During his in-ring career he's won the CMLL World Heavyweight Championship, CMLL World Middleweight Championship, and the NWA World Light Heavyweight Championship. He also won the 1994 Copa de Oro tournament with El Dandy, the Copa de Arena México with Black Warrior and Shocker and the Second Generation Tag Team Tournament with Emilio Charles Jr.

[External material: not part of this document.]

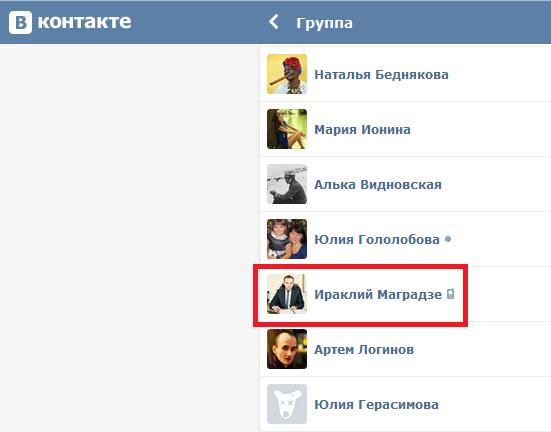551x432 pixels.
Task: Click the контакте wordmark in the header
Action: click(x=84, y=22)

Dantés was a part of the Los Capos ("The Bosses") stable alongside Cien Caras, Máscara Año 2000, and Universo 2000. He also worked for the World Wrestling Federation in 1998 and 1999 on their Hispanic focused show Super Astros. His in-ring career ended in the mid-2000s, followed by him transitioning into a behind the scenes role of training and booking matches at Arena Coliseo and late founded his own wrestling promotion, Dantés' Lucha Factory in Guadalajara, Jalisco, Mexico.

==Personal life==
José Luis Amezcua Muñoz was born on September 28, 1968, in Guadalajara, Jalisco, Mexico. He is the son of José Luis Amezcua Díaz, a professional wrestler known under the ring name Alfonso "Tanque" Dantés. His grandfather, Alfonso Amezcua, was also a professional wrestler, known as "Al Amezuca". José Amezcua's uncles, Alberto Muñoz, Virgilio Amezcua ("Septiembre Negro") and Índio Jerónimo were also professional wrestlers. José Amezcua younger brother, César Antonio Amezcua, would also become a wrestler later in life, known under the names César Dantés, "All Star" and "Máscara Mágica" (Note: Not to be mistaken for Eddie Guerrero who was the first Máscara Mágica, or Antonio Gómez Medina who was the second wrestler to use the name.)

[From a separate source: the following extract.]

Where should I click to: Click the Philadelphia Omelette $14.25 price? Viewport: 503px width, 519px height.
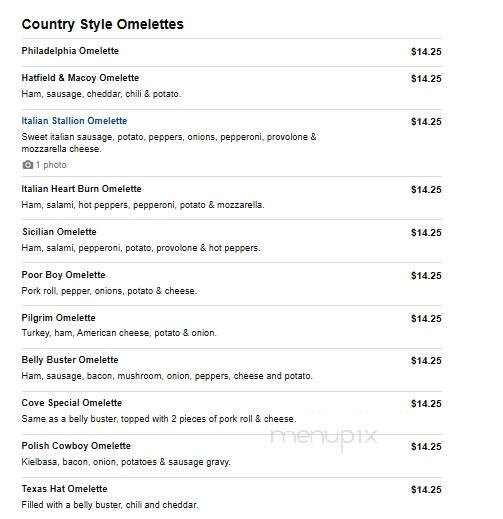click(x=426, y=52)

==Professional wrestling career==
Amezuca trained for his professional wrestling career under his father, his uncle Alberto Muñoz, and renowned Lucha libre trainier Diablo Velazco. He made his debut on December 4, 1988, under the name "Apolo Dantés", adopting the same last name as his father used.

===Consejo Mundial de Lucha Libre (1989–2006)===
Through his fathers connections Dantés began working regularly for Consejo Mundial de Lucha Libre (CMLL) in 1989. On July 25, 1992, Dantés became the NWA World Light Heavyweight Champion when he defeated El Satánico. Dantés held the prestigious title for 243 days until Jaque Mate defeated him for it. On September 11, 1994, Dantés won the CMLL World Middleweight Championship by defeating Javier Llanes, but lost the belt 77 days later to Satánico. He defeated Silver King to win the CMLL World Heavyweight Championship on June 23, 1995. During his reign as Heavyweight Champion Dantés successfully defended it against both Corazon de Leon and Vampiro. Dantés lost the title to Rayo de Jalisco Jr. on April 14, 1996.

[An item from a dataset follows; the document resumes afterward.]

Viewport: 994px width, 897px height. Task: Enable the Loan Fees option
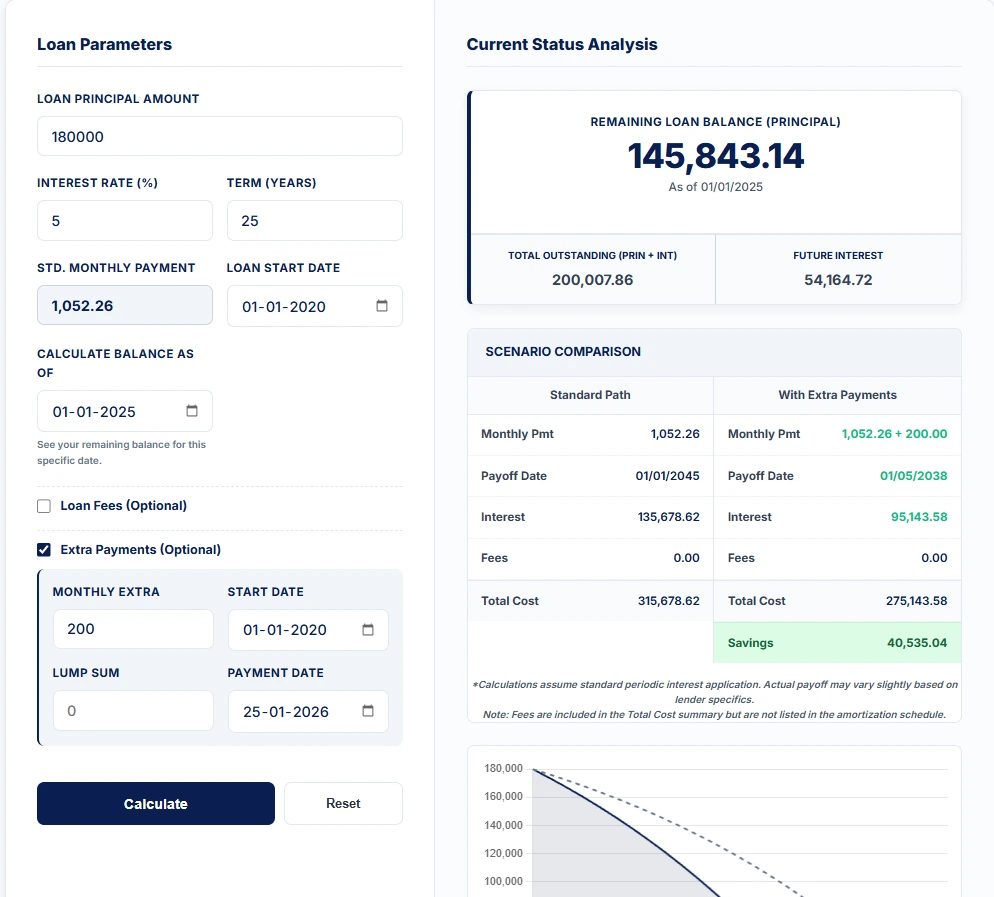tap(44, 506)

====Los Capos (1996–2005)====

In mid-1996 Cien Caras, Máscara Año 2000 and Universo 2000 returned to CMLL after working elsewhere for four years. The trio began teaming with Apolo Dantés to form a group called Los Capos ("The Bosses"), a Rudo (bad guy) group that was heavily featured in CMLL's heavyweight division. Dantés competed in the 1997 CMLL International Gran Prix but was defeated in the semi-final by eventual tournament winner Steel. A year later he made it all the way to the finals of the 1998 version of the Gran Prix and defeated Rayo de Jalisco Jr to win the tournament. In 2003 Apolo Dantés last in-ring highlight saw him earn a match for the CMLL World Heavyweight Champion Mr. Niebla but was defeated in three falls.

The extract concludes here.